Having started the World Rugby U-20 Championship in the number 8 jersey, McNabney switches back to blindside flanker for Thursday’s must-win clash with Australia (kick-off 11am local time/10am Irish time – live on Virgin Media Two).

The versatile forward scored a try during last Saturday’s enthralling 34-all draw with England. He admits it was a tough game and that Murphy’s youngsters need to win tomorrow if they are going to make the semi-final stage.

“The forwards had to work hard throughout the game. We could’ve won, we could’ve lost, but we were just happy to come away with the three points,” acknowledged the Ballymena native.

“Originally, we started out saying we had to win all our games and that slightly changed. There is slightly more pressure added to this week against Australia.

“I think we can definitely do it and we need to get the win if we’re planning to get a top four ranking and advance to the semi-finals.”

Tomorrow’s showdown with the Junior Wallabies has huge implications for Ireland’s World Championship ambitions. McNabney is aware of the magnitude of the challenge ahead, but believes every game they’ve played so far at this level has carried a level of importance.

“This is probably one of the biggest games of the year for us because it’s do-or-die, as (backs and attack coach) Mark (Sexton) said. If we lose this one, we probably won’t get top four.

“But also on the other hand, every game is a big game for us, and if you don’t win every game, you’re only as good as your last game, so we try and win them all.”

The World Rugby U-20 Championship provides the perfect platform for players to test themselves against some of the brightest young prospects from the other side of the world.

McNabney got a taste for southern hemisphere opposition before when he played against South Africa in the U-20 Six Nations Summer series last year. For most of the current squad, it will be their first time squaring up to a team like the Junior Wallabies.

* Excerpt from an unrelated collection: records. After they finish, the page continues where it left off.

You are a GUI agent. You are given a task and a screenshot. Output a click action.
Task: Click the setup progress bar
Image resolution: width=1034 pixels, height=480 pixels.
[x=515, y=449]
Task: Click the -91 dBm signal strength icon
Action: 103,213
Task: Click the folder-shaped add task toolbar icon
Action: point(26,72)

“We know they have threats all over the park. They are a southern hemisphere team, a lot of the lads haven’t really played against these sides. I only played against South Africa last summer, that was the first exposure I had to it.

“They are very physical, they like to run with the ball. They’re good in open space. We’ve got to take that away from them at the start.”

The pitch at Paarl Gymnasium was a talking point emerging from the opening round. The rain, combined with soft ground and mud in places, made it difficult to play an expansive brand of rugby. Being a true forward, the Ulster talent admitted the conditions have actually suited him.

“The pitch is heavy. There is not much we can do about it, both teams are in the same circumstances and we just have to get on with it. At the end of the (England) game, we were definitely very tired as a pack, the legs were drained.

“But I kind of suit that pitch, I’m used to that sort of environment. The legs were sore after the game, but we’ve recovered well and we’re good to go.”

The short turnaround between fixtures in South Africa demands demands a lot of the players both physically and mentally. It asks questions of your fitness and the resources and strength of your overall squad.

A battle-hardened McNabney added: “It doesn’t seem long since we played, but we have a great team of physios We are just working hard to try and get back, doing as much as possible, getting as much sleep and recovery as possible, and the team is good to go for tomorrow.”